I don't doubt you, but it looks & feels like plastic to me. May be a Plasticville product


----------



## Eilif (Nov 6, 2017)

Billy 2 Wolves said:


> I don't doubt you, but it looks & feels like plastic to me. May be a Plasticville product


Styrene (polystyrene) is plastic. It's the most common plastic for models because it can be assembled with plastic solvent glues. Plasticville models are made of styrene.

As for glues, solvent glues fuse the plastic together. The only way to disassemble models assembled this way is to cut out break them apart or to apply another solvent (I use MEK) to the join (ideally from the inside) until the joint is soft enough to separate.

All that said, it's not uncommon to find models assembled with rubber cement, superglue or some other non solvent glue. For those I recommend soaking the model in a container of "Super Clean" or "Purple Power" or some other 2-botoxethanol based degreaser. It will break down the glue to the point where it can be easily be disassembled. Use gloves though as it is very hard on skin.

I have a covered bucket of purple power that I keep around for stripping paint and removing glue from models that are going to be rehabbed.


----------



## CTValleyRR (Jul 26, 2014)

Billy 2 Wolves said:


> I don't doubt you, but it looks & feels like plastic to me. May be a Plasticville product


Basically, you're saying "It looks like a car to me", and we're saying "It's probably a Ford". The generic term "plastic" covers a lot of bases: styrene, polystyrene, polyethylene, polypropylene, ABS (again, the S stands for styrene), but also vinyl / PVC and polycarbonate (although these are a slightly different chemical structure).

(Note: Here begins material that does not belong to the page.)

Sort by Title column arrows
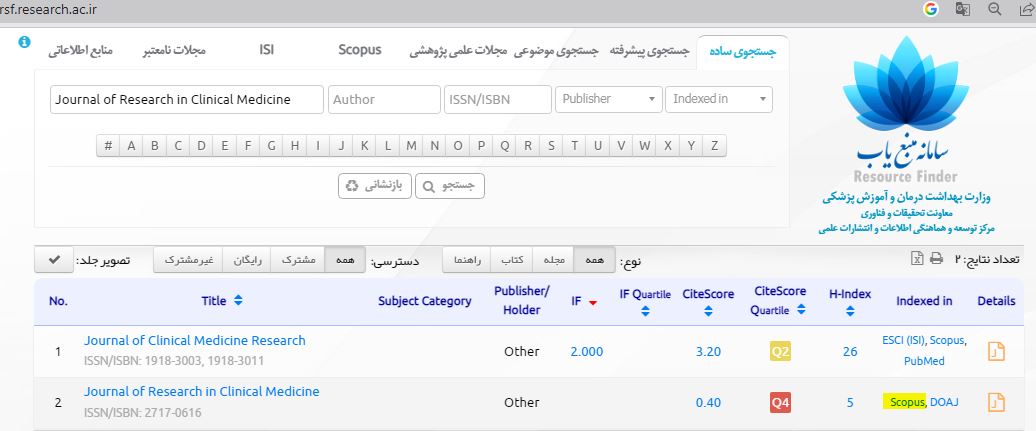This screenshot has width=1036, height=431. (238, 300)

If it's Plasticville, it's DEFINITELY styrene, and therefore plastic.


----------



## Billy 2 Wolves (May 22, 2018)

Eilif said:


> Styrene (polystyrene) is plastic. It's the most common plastic for models because it can be assembled with plastic solvent glues. Plasticville models are made of styrene.
> 
> As for glues, solvent glues fuse the plastic together. The only way to disassemble models assembled this way is to cut out break them apart or to apply another solvent (I use MEK) to the join (ideally from the inside) until the joint is soft enough to separate.
> 
> ...


----------



## Eilif (Nov 6, 2017)

You're very welcome!
Happy to help.


----------



## kilowatt62 (Aug 18, 2019)

I was just curious about the thread. So I read along. A plethora of info has now been gained. I posses a meager knowledge of glues, adhesives, and plastics, etc. "Some of you guys are borderline chemists." This,,,is yet another reason why I appreciate this forum. Thank you!


----------